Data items
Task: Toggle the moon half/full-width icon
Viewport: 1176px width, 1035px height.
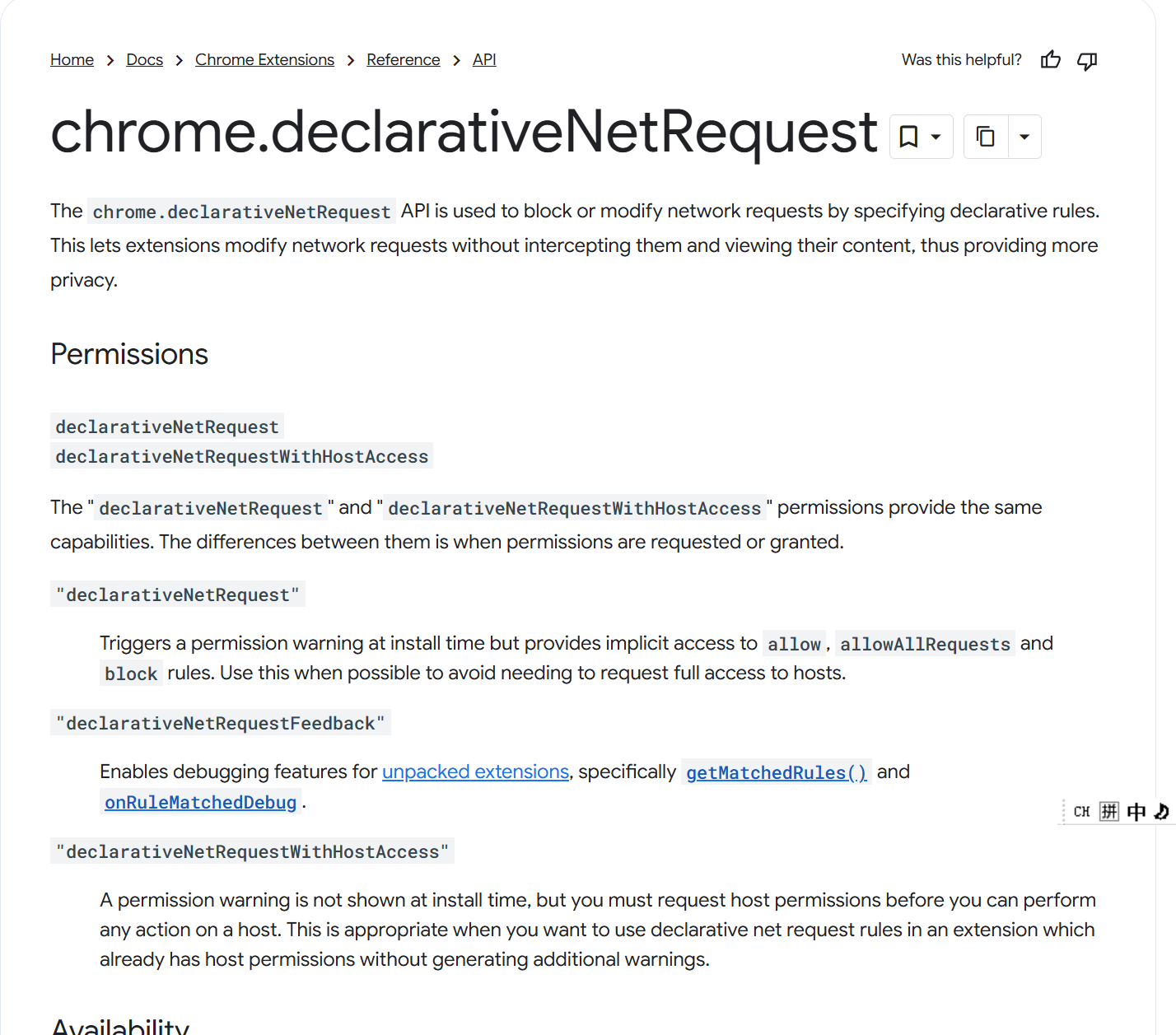Action: [1161, 812]
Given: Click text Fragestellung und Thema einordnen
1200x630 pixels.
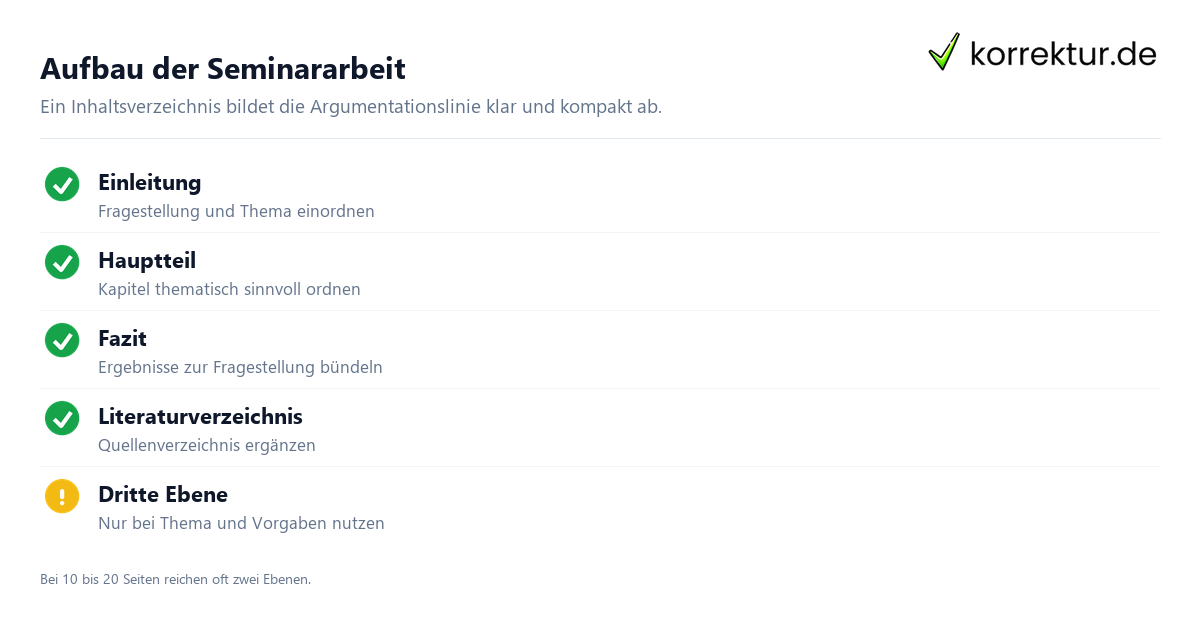Looking at the screenshot, I should pos(236,212).
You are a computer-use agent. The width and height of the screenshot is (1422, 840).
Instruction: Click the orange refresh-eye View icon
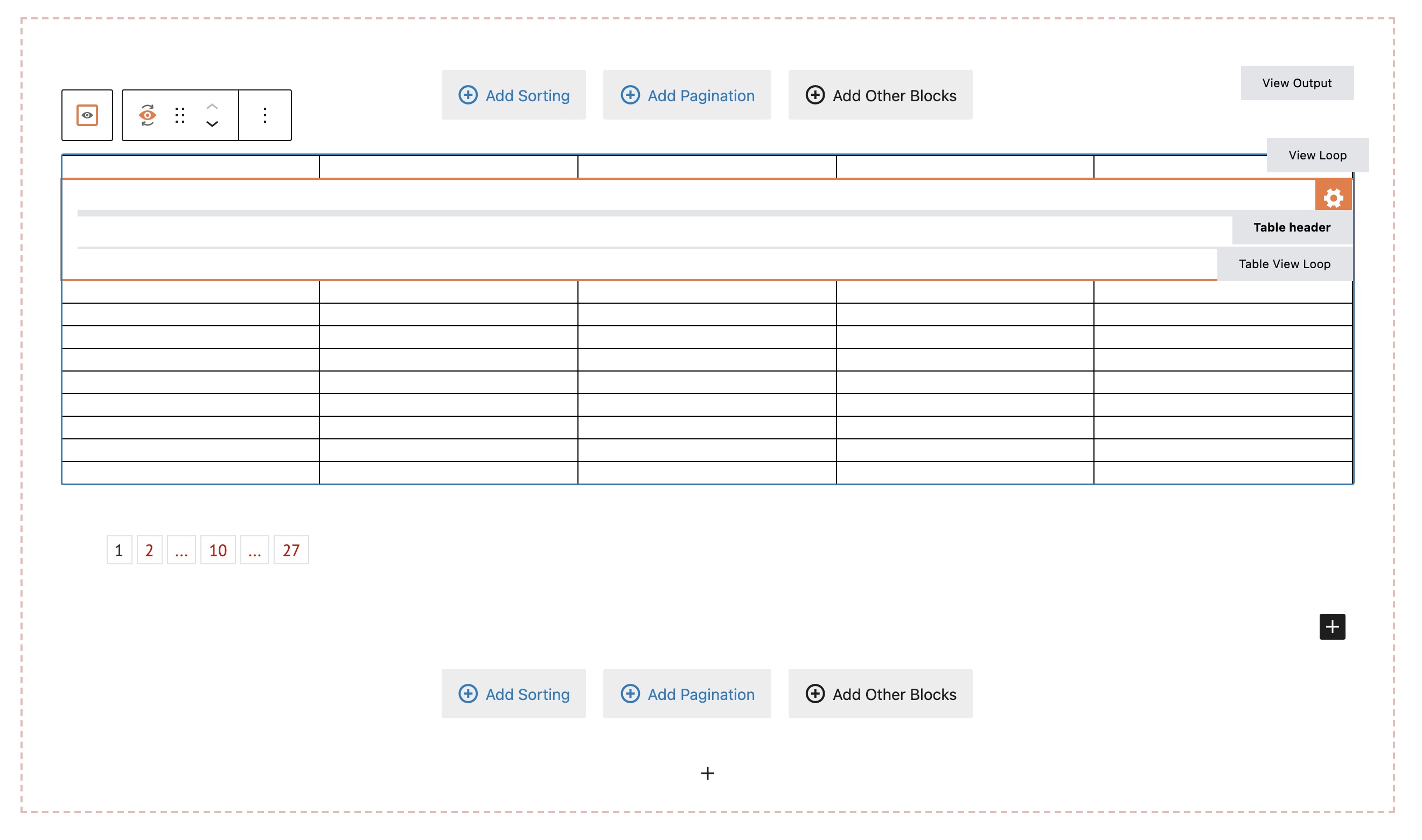click(147, 115)
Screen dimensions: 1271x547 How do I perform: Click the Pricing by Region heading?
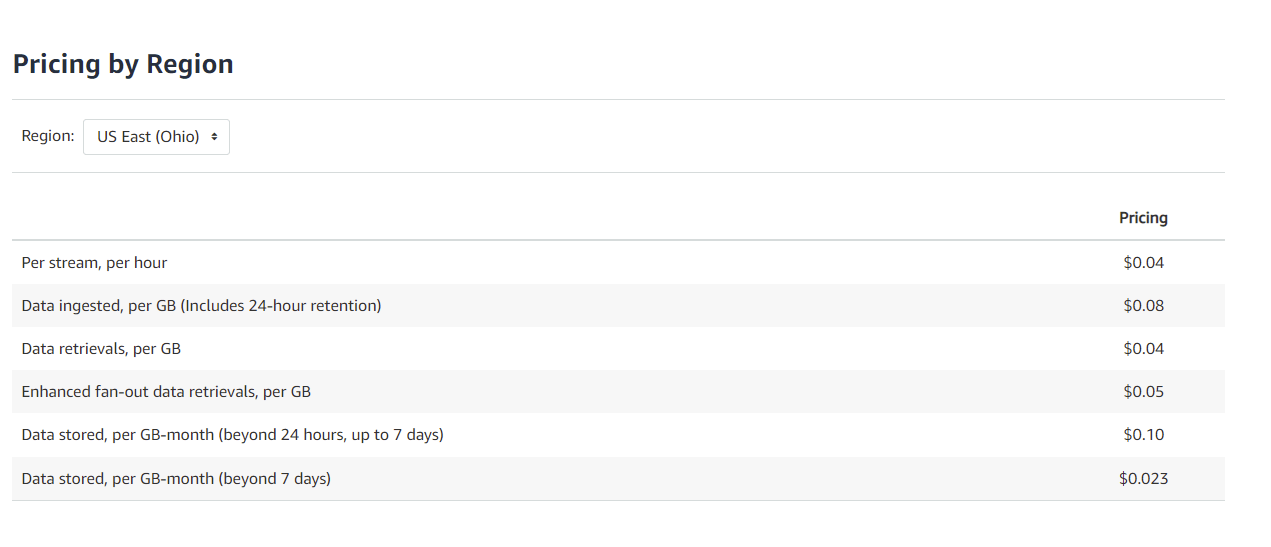click(x=123, y=64)
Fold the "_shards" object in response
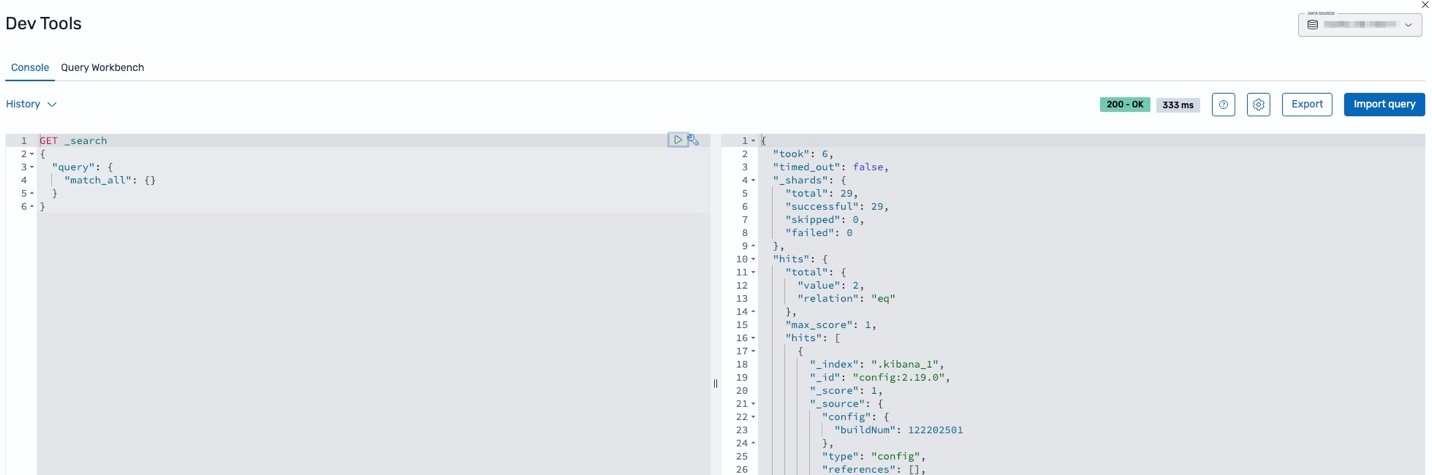Viewport: 1432px width, 475px height. [754, 180]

## Your instructions
Exact copies of all the entries are needed; output them without the pictures.

## Solution to this problem
Task: Toggle the moon half/full-width icon
Viewport: 1176px width, 1035px height.
Action: [1161, 812]
Given: Click text Fragestellung und Thema einordnen
1200x630 pixels.
Looking at the screenshot, I should pos(236,212).
You are a computer-use agent. The width and height of the screenshot is (1422, 840).
Instruction: Click the orange refresh-eye View icon
click(147, 115)
Screen dimensions: 1271x547 How do I perform: Click the Pricing by Region heading?
click(x=123, y=64)
Fold the "_shards" object in response
Viewport: 1432px width, 475px height. [754, 180]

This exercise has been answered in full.